→ Stored dataset items

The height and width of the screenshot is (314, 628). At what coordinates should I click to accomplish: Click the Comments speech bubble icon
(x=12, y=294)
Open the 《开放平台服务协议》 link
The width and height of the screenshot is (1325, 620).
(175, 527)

→ Exercise directions
Top to bottom, the records above must be output exactly.

→ Response to this task
The height and width of the screenshot is (314, 628). At what coordinates should I click to accomplish: Click the Comments speech bubble icon
(x=12, y=294)
Open the 《开放平台服务协议》 link
The width and height of the screenshot is (1325, 620).
(175, 527)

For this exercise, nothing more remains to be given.